La capital francesa atraviesa este fin de semana del 11 de julio de 2026 un episodio climático crítico. Con temperaturas que rozan los 40 grados, los gestores de los monumentos más emblemáticos de París, incluyendo la Torre Eiffel, el Museo del Louvre y el Museo de Orsay, han anunciado cierres anticipados de forma excepcional para proteger a visitantes y trabajadores.
La Torre Eiffel dejará de recibir público a las 16:00 horas tanto el sábado como el domingo, recortando drásticamente su horario habitual de verano que suele extenderse hasta la medianoche. Las autoridades del monumento fijaron la última entrada a las 12:15 y confirmaron el reembolso automático para quienes tenían reservas programadas después del mediodía por escaleras (12:00) o ascensor (12:30).
Por su parte, el Museo del Louvre también cerrará a las 16:00 horas hasta el próximo lunes inclusive, con la última admisión a las 14:00 horas. En la otra orilla del Sena, el Museo de Orsay adelantará su cierre a las 17:00 horas hasta el miércoles 15 de julio, reembolsando las entradas para visitas posteriores a las 15:30.
Esta medida responde a la tercera ola de calor que afecta al país en solo dos meses. Actualmente, 24 departamentos, incluyendo París y su región metropolitana, permanecen bajo alerta roja. El impacto ambiental es severo: más de 25,000 hectáreas han sido consumidas por incendios este año y muchas ciudades han cancelado los fuegos artificiales del 14 de julio debido a la sequía.

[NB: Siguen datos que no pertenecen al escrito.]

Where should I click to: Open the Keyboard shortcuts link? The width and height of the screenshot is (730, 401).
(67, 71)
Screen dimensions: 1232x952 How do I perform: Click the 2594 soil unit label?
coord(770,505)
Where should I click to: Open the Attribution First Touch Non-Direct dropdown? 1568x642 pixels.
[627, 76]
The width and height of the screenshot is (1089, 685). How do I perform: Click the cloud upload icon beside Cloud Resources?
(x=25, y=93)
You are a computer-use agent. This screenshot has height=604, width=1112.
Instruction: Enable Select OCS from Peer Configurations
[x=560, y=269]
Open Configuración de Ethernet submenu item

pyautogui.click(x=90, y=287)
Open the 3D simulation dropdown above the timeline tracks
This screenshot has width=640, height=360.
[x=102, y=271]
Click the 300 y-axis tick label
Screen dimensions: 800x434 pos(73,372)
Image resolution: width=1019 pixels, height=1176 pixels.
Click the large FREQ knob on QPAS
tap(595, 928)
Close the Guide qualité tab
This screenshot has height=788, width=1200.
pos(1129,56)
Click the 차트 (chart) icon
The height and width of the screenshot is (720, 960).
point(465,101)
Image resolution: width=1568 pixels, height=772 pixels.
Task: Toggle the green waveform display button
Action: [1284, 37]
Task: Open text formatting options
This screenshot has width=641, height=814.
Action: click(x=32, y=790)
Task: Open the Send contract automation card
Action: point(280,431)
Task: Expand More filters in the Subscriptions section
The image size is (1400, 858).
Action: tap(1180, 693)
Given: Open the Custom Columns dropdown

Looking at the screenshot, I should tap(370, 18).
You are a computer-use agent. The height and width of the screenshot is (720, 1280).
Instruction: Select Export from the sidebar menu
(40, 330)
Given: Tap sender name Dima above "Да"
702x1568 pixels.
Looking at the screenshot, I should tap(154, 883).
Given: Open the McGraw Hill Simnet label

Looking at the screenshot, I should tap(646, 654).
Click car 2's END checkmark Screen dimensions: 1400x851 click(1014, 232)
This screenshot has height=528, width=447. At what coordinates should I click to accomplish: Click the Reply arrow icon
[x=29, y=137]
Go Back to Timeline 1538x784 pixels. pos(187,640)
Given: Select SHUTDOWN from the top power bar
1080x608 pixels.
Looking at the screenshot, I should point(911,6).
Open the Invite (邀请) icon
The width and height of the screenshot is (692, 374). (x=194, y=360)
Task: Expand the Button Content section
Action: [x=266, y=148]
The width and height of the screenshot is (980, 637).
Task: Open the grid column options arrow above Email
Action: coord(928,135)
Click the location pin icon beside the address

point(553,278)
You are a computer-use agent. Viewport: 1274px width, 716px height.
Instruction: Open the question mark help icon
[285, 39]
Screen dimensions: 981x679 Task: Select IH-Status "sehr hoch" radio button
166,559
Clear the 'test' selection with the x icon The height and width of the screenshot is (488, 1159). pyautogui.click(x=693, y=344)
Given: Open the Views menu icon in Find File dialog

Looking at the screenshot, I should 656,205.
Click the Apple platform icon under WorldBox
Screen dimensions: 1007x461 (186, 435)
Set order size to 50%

El presidente Emmanuel Macron ha hecho un llamado urgente a la vigilancia, subrayando que la mayoría de los incendios son causados por la actividad humana. Mientras tanto, el Ejecutivo enfrenta críticas por la gestión de estas temperaturas extremas, que ya causaron más de 2,300 muertes entre mayo y junio. Se recomienda a los turistas mantenerse hidratados y utilizar los puntos de agua instalados en los accesos turísticos.